How would they apply this thinking to a genome… or a smaller segment like a gene? Even if they did, how would this not be circular as well? Well, here they try to apply this:
Mutations suffer from this same problem. But there’s an even bigger problem: in order to achieve a meaningful word in a stepwise fashion (let alone sentences or paragraphs), it requires foresight. I have to already know I want to say “house” before I begin typing the word. But in Neo-Darwinism, that is disallowed. Mutations must be random and unguided. Due to the sheer number of possible nonsense words, you cannot expect to achieve any meaningful results from a series of random mutations. What if you were told that each letter in the above example were being added at random? Would you believe it? Probably not, for this is, statistically and by all appearances, an entirely non random set of letters. This illustrates yet another issue: any series of mutations that produced a meaningful and functional outcome would then be rightly suspected, due to the issue of foresight, of not being random. Any instance of such a series of mutations producing something that is both genetically coherent as well as functional in the context of already existing code, would count as evidence of design, and against the idea that mutations are random.

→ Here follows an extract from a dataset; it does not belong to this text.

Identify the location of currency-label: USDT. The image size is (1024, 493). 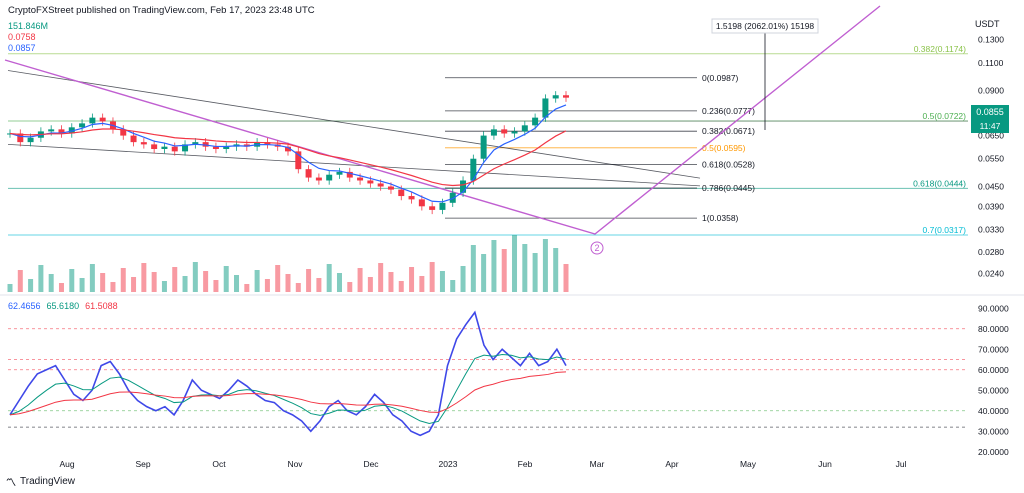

We end up with the crux of the problem. Their concept of “information” of a genome is in reference to some unspecified goal that requires some foresight. A specific spot or region within the vast sequence space that is presumably the intention of a designer, and the only way for that goal to be reached is by a designer with foresight. However, this relies on the assumption that the sequences we see, or the sequences of our ancestors (going back to creation), were the goal. This is committing the Texas Sharpshooter fallacy… the name is in reference to someone seeing random bullet holes and draws a bullseye after the fact. That’s what they were previously doing with the step 5 of the HOUSE example (they drew a bullseye around step 5). They are also drawing a figurative bullseye around the original genomic sequence(s) which they believe Adam and Eve would have possessed, and that any deviation from this genome is missing the “goal”, and thereby a decline of “information”.
This is my best attempt at inferring what they mean by “information”. It is basically the distance of a sequence relative to the original spot in sequence space that was intended by their creator. The closer the sequence of a genome is to that spot, the more information this genome has. The further you move away from it, the less. But then again, this relies on the presumption of drawing this bullseye after the fact. It’s useless in a scientific discussion.